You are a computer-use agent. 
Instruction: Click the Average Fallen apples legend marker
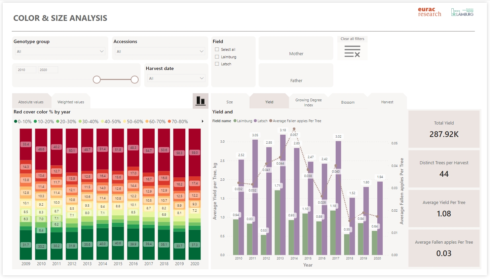[271, 121]
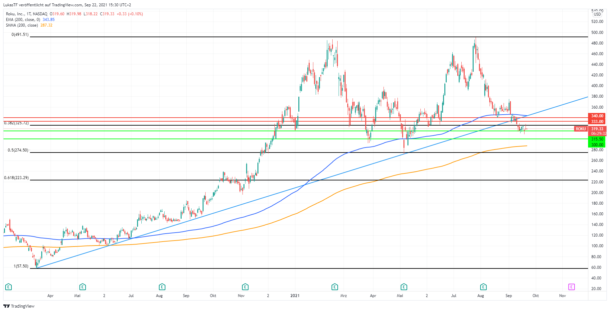
Task: Select the 0.618(223.29) Fibonacci level label
Action: click(16, 178)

THE TASK >> Leave out the pictures, then reproduce exactly the run of lines from the one that contains "Instruction: Click the" to the final line of the listing above.

COMPLETED EXERCISE >>
Instruction: Click the Average Fallen apples legend marker
[271, 121]
Task: Select the 0.618(223.29) Fibonacci level label
Action: click(16, 178)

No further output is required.